SHAFAQNA – A fin de que la enseñanza y la educación sean beneficiosas, se debe comenzar mucho antes de lo que generalmente hoy se piensa, es decir, desde las semanas posteriores al nacimiento. En primer lugar se debe prestar atención únicamente a las cuestiones fisiológicas, y después del primer año a las cuestiones psicológicas.

Un punto digno de considerar es que el valor del tiempo no es el mismo para el niño, puesto que el período de un día a la edad de un año es, por mucho, más largo de lo que lo es a la edad de treinta años, y quizás capte seis veces más los sucesos fisiológicos y psicológicos. Por lo tanto, no se debe dejar pasar este período tan significativo de la infancia sin ser aprovechado. Es muy probable que a lo largo de los primeros seis años de vida sea más determinante el resultado de observar pautas y normativas de vida.

Es por ello que Hadrat ‘Alî (a.s.) dijo:

« مَنْ لَمْ يَتَعَلَّمْ في الصِّغَرِ لَمْ يَتَقَدَّمْ في الكِبَرِ ».

“Quien no aprende durante la infancia no puede prosperar en la adultez.”4

Por lo tanto, el período de la infancia es la mejor época para aprender el modo y método correcto de vida, puesto que el poder de imitación, recepción y aprendizaje del niño es poderosísimo. En este período de su vida el niño graba en su interior todos los movimientos, palabras y comportamientos de quienes lo rodean con toda precisión, cual una película fotográfica.

Es por ello que al mismo tiempo que el cuerpo del niño se desarrolla y perfecciona, se debe orientar su psiquis de forma correcta para que las cualidades elogiables se dispongan en su ser, puesto que es muy difícil modificar las conductas morales de los niños que no han sido educados con un método adecuado.

Las personas más felices y afortunadas son aquéllas que desde el principio crecieron con una educación correcta y sana, y los atributos exaltados y valiosos se les han fijado en cuerpo y alma.

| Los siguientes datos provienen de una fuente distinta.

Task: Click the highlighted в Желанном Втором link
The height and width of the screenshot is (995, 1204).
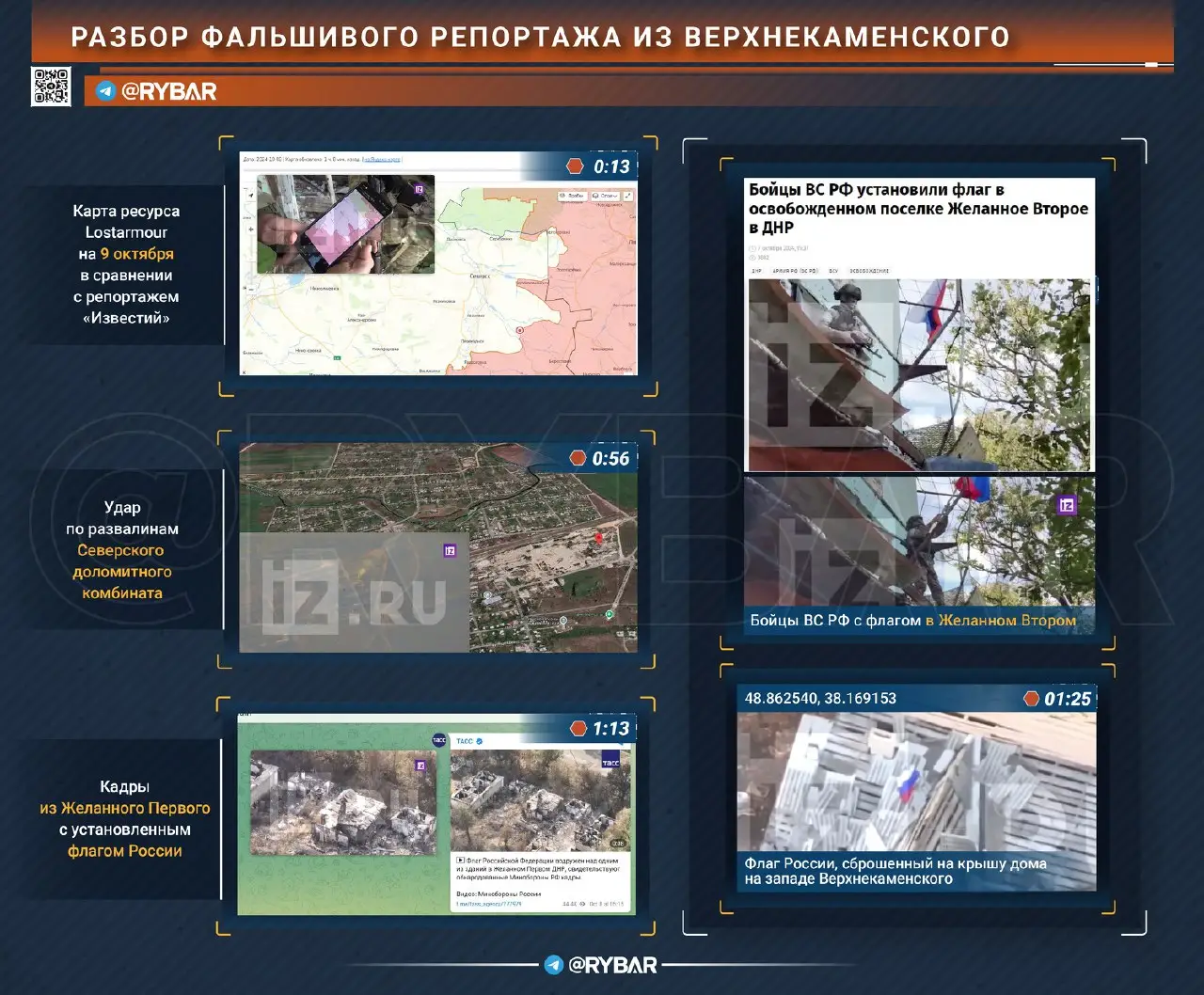Action: (1000, 621)
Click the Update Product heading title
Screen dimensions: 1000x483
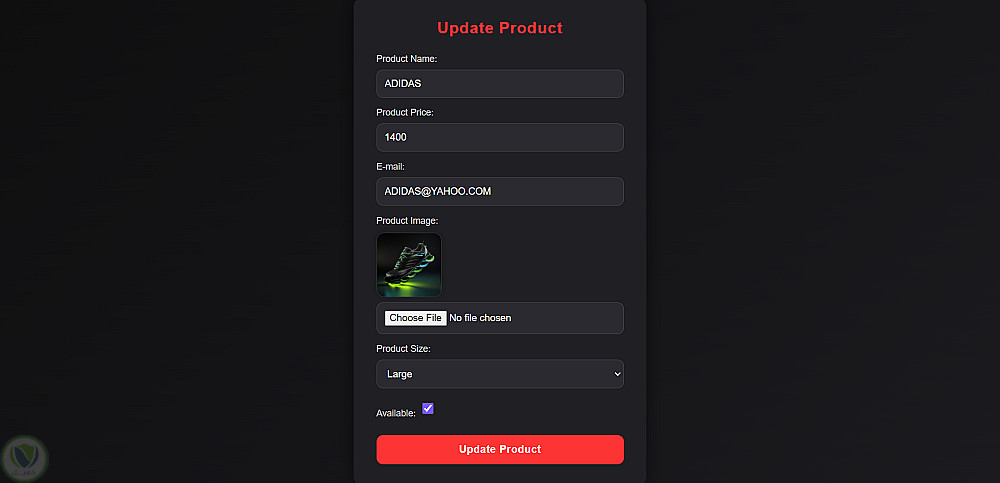pos(500,28)
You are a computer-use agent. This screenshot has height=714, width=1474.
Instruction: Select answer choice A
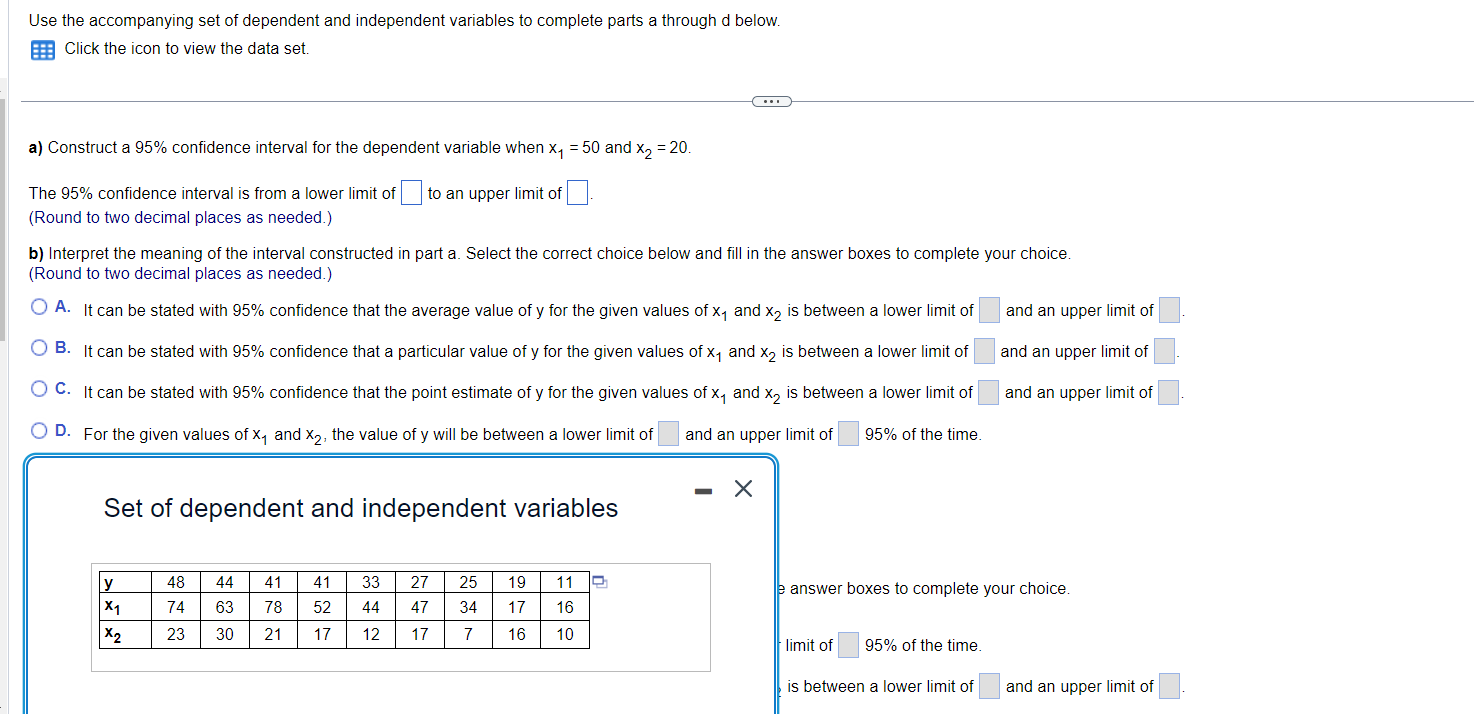[x=38, y=306]
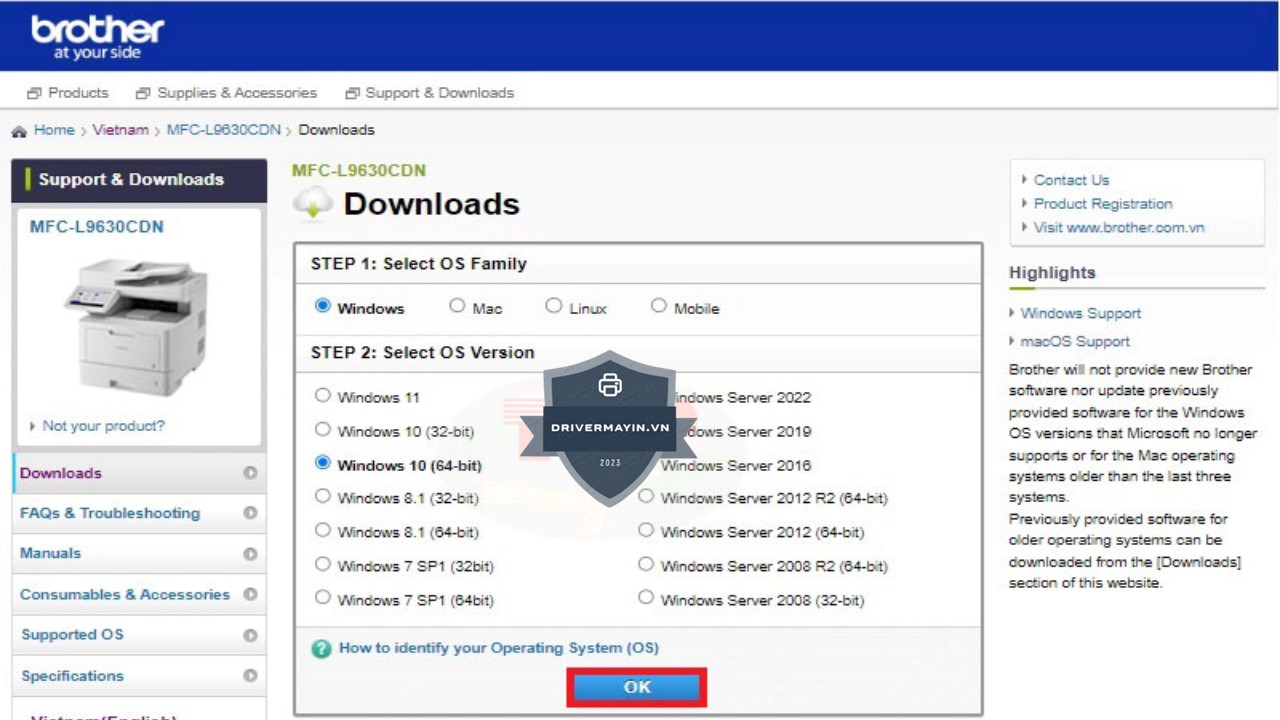Click the arrow icon beside Supported OS
1280x720 pixels.
click(250, 635)
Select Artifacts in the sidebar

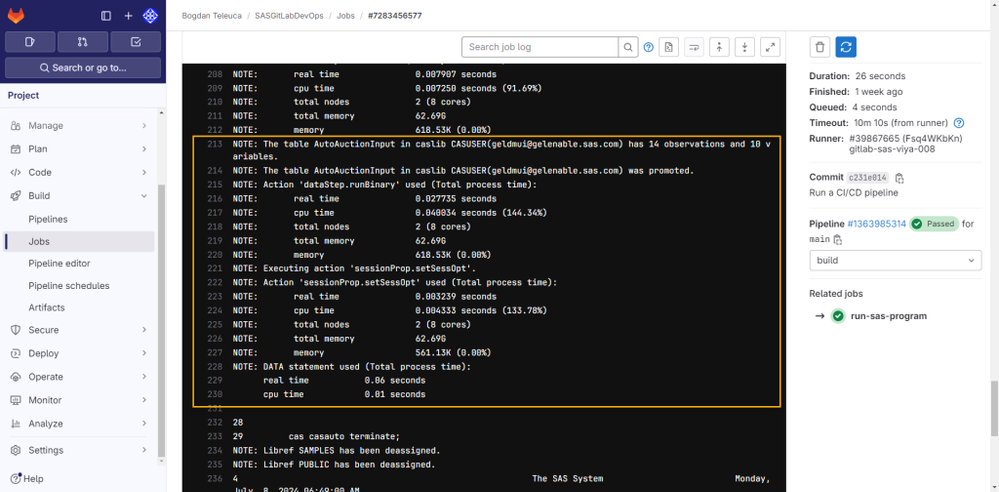(47, 307)
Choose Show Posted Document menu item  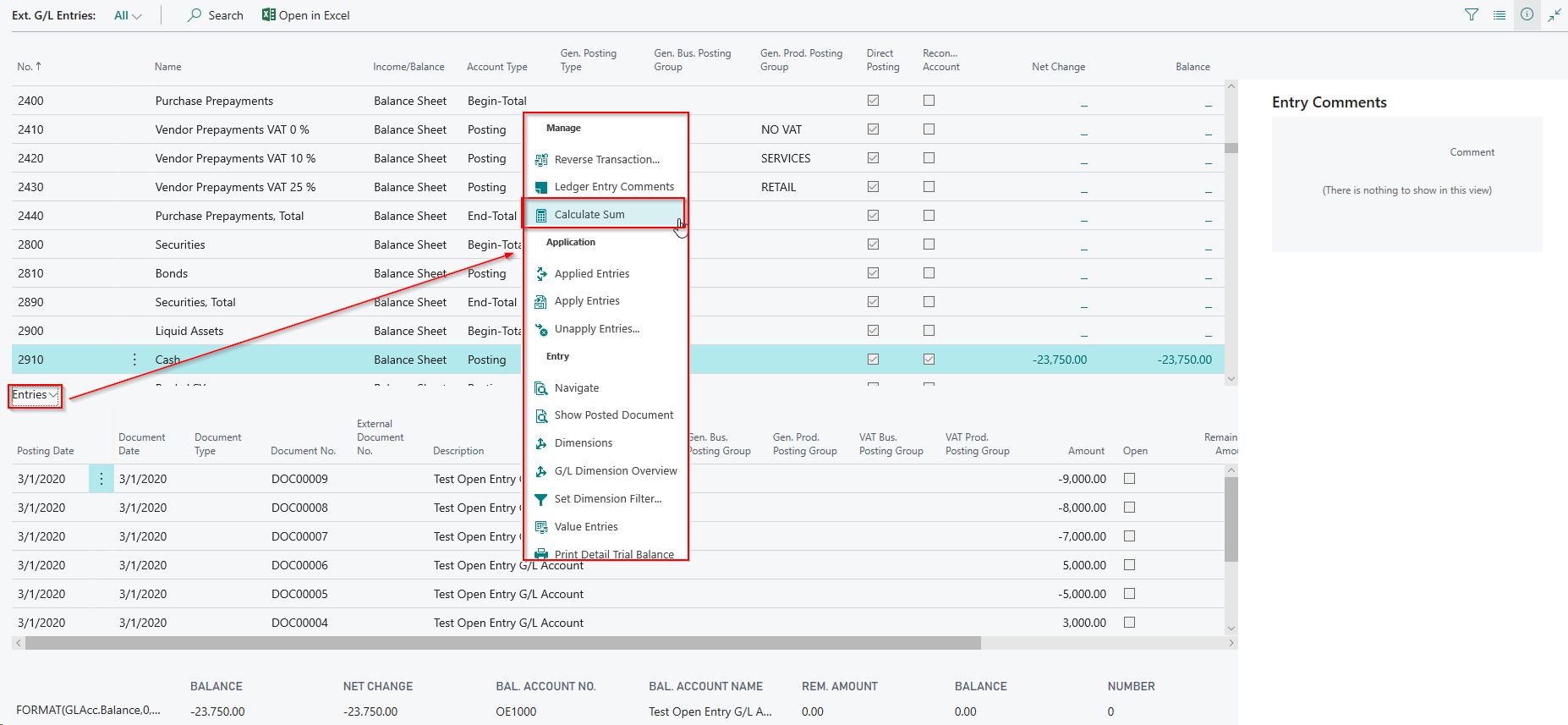[613, 415]
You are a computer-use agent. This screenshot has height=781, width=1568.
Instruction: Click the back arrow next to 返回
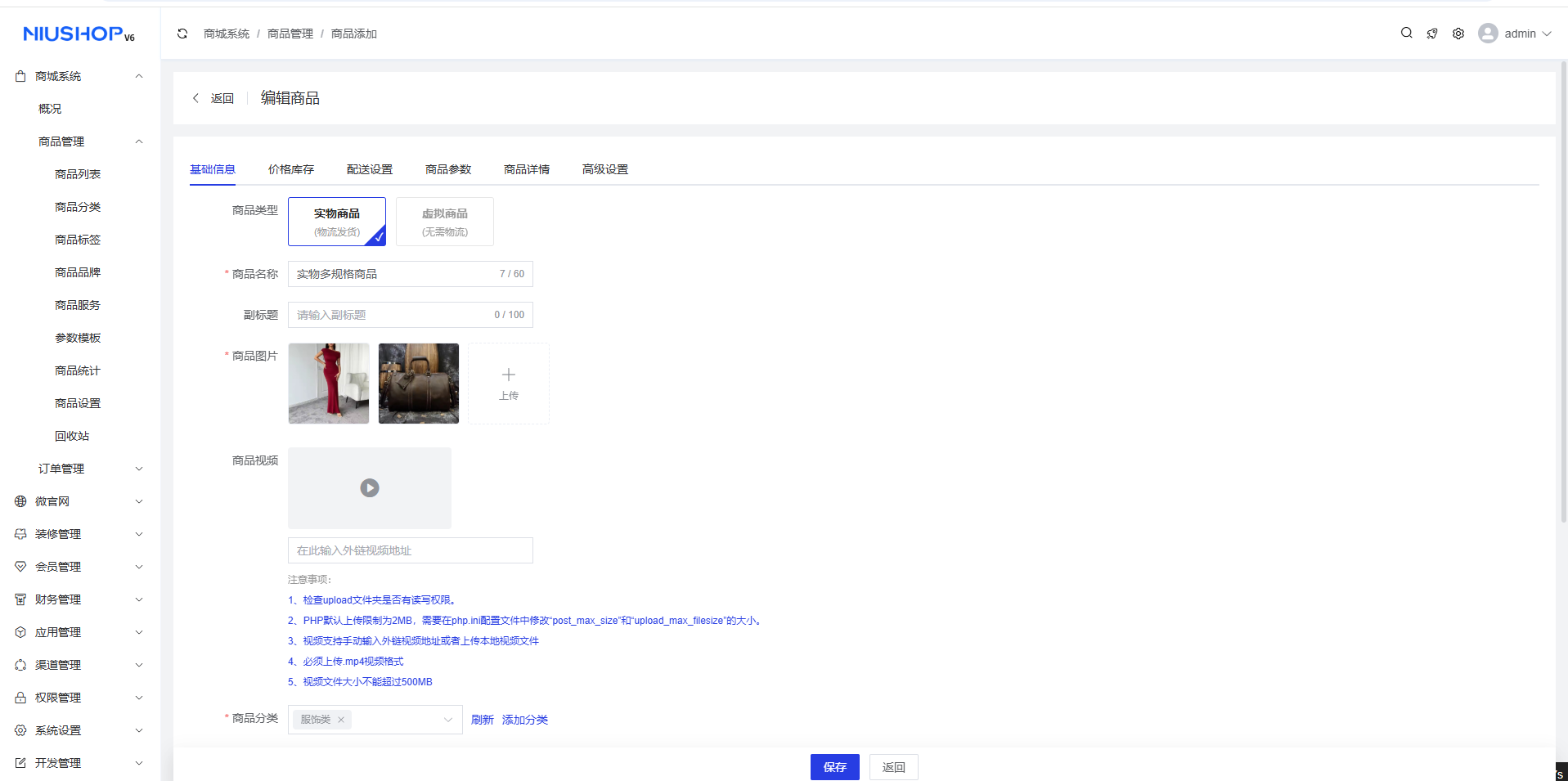tap(195, 98)
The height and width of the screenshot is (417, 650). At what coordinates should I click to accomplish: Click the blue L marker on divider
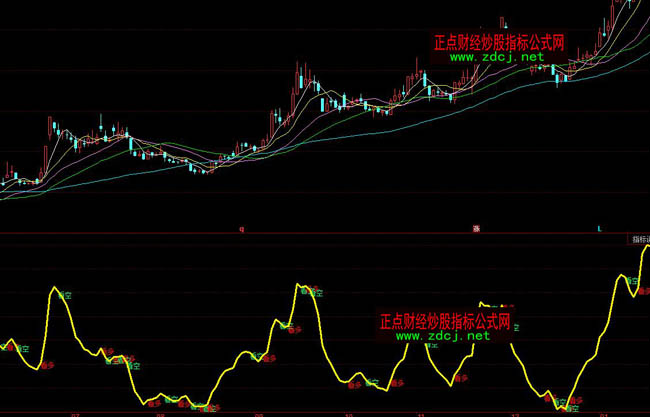[599, 229]
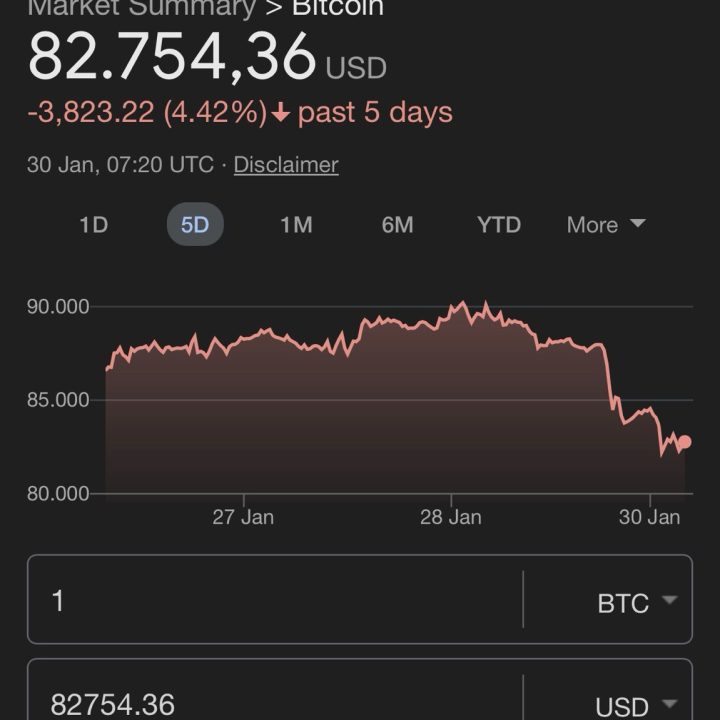Viewport: 720px width, 720px height.
Task: Click the 90.000 axis label
Action: click(x=58, y=307)
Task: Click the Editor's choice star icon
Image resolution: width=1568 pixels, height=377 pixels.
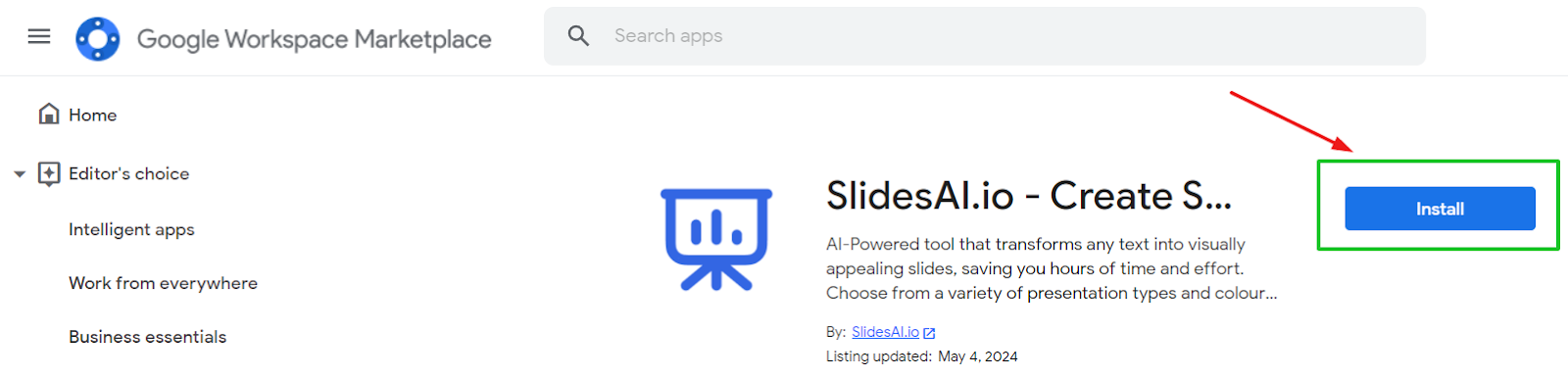Action: pyautogui.click(x=49, y=173)
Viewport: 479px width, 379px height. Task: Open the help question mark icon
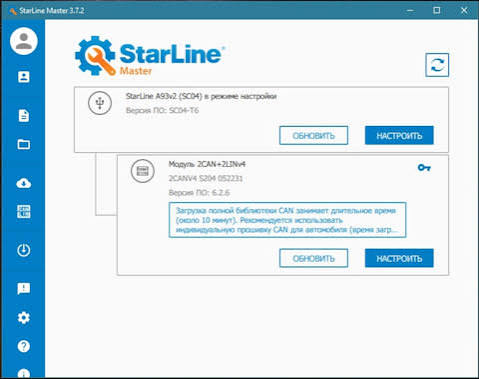(24, 346)
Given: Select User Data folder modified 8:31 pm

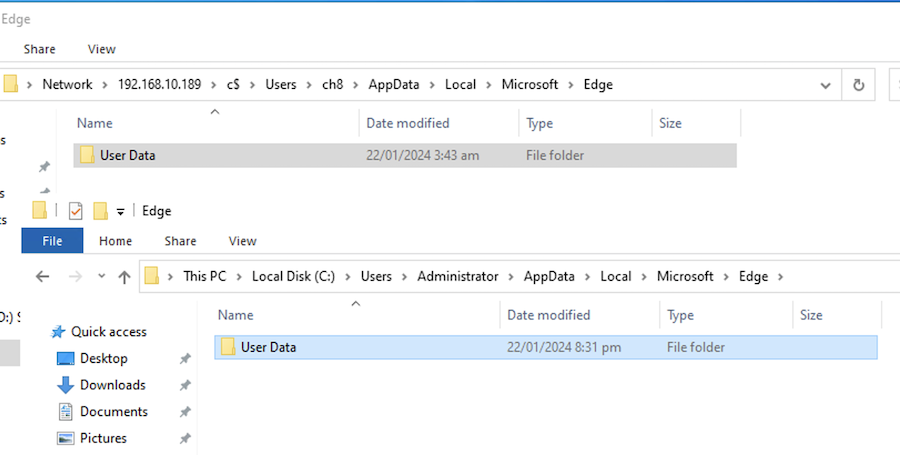Looking at the screenshot, I should click(268, 348).
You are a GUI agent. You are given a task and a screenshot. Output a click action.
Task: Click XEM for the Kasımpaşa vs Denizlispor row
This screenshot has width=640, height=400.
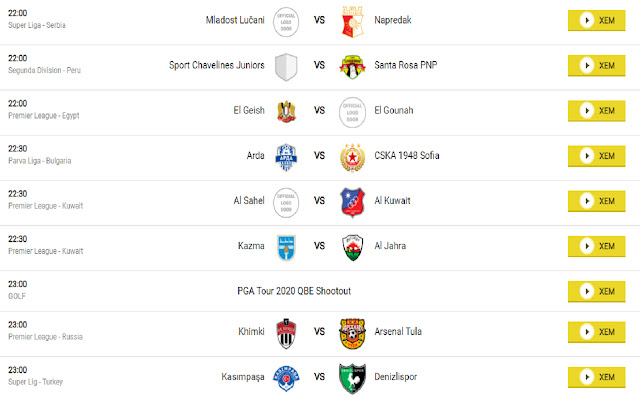(x=596, y=377)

Algunos psicólogos consideran al niño como un arbusto pequeño cuyo estado pueden cambiar fácilmente los jardineros mediante programas correctos. Pero es muy difícil corregir a quienes, al igual que un árbol añoso, se acostumbraron a una formación baja e indeseable, y aquel que desee cambiar el comportamiento de este tipo de personas deberá soportar muchas dificultades.